Guy Lafleur is more symbol than human to a great many Québécois. “There is,” says Jerry Petrie, Lafleur's agent, “probably more pressure on him to perform from the people in this province than there is on René Lévesque.”

We may be, as Irving Layton has said, “a dull people enamoured of childish games,” but Layton is certainly not speaking for those to whom hockey is a far more mature passion than politics. For them, Lafleur occupies the highest office in the land.
“Guy is the true throwback,” says Ken Dryden, the Canadiens' goaltender. “I look out sometimes and see the St. Lawrence skater, not the player, and it is a beautiful thing to behold.”

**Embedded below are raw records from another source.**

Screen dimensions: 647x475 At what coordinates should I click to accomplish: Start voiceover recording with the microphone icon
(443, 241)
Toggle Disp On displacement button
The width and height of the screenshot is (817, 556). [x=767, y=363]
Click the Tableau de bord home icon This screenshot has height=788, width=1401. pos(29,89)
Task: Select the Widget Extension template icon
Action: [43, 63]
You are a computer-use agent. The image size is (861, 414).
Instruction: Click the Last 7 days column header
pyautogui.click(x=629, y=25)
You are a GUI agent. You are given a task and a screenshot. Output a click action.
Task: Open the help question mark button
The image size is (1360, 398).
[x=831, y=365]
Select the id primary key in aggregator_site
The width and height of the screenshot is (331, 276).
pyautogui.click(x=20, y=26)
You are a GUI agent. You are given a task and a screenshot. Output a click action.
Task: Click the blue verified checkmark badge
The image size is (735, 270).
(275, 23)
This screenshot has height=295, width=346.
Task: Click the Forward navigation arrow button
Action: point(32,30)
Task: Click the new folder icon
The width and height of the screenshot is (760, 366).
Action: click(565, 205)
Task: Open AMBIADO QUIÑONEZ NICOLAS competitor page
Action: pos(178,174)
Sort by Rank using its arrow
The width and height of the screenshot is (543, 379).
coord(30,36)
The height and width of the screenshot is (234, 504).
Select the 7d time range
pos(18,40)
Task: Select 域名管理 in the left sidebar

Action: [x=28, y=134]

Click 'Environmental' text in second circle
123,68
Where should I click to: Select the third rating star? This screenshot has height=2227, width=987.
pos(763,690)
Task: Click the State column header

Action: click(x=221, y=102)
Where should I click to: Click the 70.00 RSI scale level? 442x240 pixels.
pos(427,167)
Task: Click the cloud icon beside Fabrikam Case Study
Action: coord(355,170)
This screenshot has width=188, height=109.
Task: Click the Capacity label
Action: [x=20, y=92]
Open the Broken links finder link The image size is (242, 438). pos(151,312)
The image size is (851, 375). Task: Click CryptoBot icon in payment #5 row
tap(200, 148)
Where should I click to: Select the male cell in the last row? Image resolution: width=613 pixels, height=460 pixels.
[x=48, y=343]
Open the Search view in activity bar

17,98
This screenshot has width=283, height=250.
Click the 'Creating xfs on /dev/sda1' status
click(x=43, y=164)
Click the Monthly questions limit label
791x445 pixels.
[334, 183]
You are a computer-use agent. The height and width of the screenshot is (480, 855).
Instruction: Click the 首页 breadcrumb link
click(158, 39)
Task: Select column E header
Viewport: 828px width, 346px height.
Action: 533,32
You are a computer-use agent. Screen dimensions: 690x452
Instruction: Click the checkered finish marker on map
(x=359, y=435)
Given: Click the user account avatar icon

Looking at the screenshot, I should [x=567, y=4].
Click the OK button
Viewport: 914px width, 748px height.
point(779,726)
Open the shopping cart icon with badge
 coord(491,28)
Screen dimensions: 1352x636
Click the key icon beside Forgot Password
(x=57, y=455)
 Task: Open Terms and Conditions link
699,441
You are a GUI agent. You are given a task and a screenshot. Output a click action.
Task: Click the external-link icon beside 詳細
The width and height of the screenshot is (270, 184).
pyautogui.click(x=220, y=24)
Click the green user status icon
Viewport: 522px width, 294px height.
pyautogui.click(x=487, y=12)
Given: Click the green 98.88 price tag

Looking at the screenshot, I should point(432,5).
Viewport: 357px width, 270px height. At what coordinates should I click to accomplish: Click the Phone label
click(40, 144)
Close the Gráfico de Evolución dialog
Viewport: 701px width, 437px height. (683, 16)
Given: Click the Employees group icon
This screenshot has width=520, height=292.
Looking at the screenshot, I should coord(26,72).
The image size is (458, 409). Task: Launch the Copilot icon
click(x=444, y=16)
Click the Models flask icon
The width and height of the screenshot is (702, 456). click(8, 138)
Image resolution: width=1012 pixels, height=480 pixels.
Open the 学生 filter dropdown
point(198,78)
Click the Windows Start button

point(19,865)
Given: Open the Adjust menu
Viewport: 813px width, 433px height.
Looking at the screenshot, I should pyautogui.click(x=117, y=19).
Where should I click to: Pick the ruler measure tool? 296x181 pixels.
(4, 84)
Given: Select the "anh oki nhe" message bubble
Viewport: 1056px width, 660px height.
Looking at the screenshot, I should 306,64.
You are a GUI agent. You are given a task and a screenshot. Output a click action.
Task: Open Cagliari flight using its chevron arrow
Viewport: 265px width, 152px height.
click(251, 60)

Pierre Larouche, who came to Montreal from Pittsburgh last year, says he actually used to cheer for Lafleur when their teams played: “They'd be ahead 6–1 and I'd be on the bench wishing he'd score more, just so I could watch and see how it is done.”

The last to recognize this special status has probably been Lafleur himself. In Moscow this summer he was asked by the head of hockey and the director of all Soviet sports to pick his own world all-star team and when he came to right wing he blushed deeply and said “Me!”—quickly covering his embarrassment with a laugh that implied it was merely his own little joke, but the Soviet officials gravely nodded in total agreement.

“The Flower is a very strange person,” says Lafleur's linemate and good friend Steve Shutt. It is not for any obvious idiosyncrasy such as his superstitious tap of the goal netting to start each game and period; what is truly odd, in Shutt's evaluation, is that Lafleur is “the furthest thing from an athlete you'd ever want to see off the ice.” A loyal consumer of Molson's ale (the brewery owns his team) and a chain-smoker who two weeks ago switched to a pipe, Lafleur does little more than work out with suntan oil in the off-season.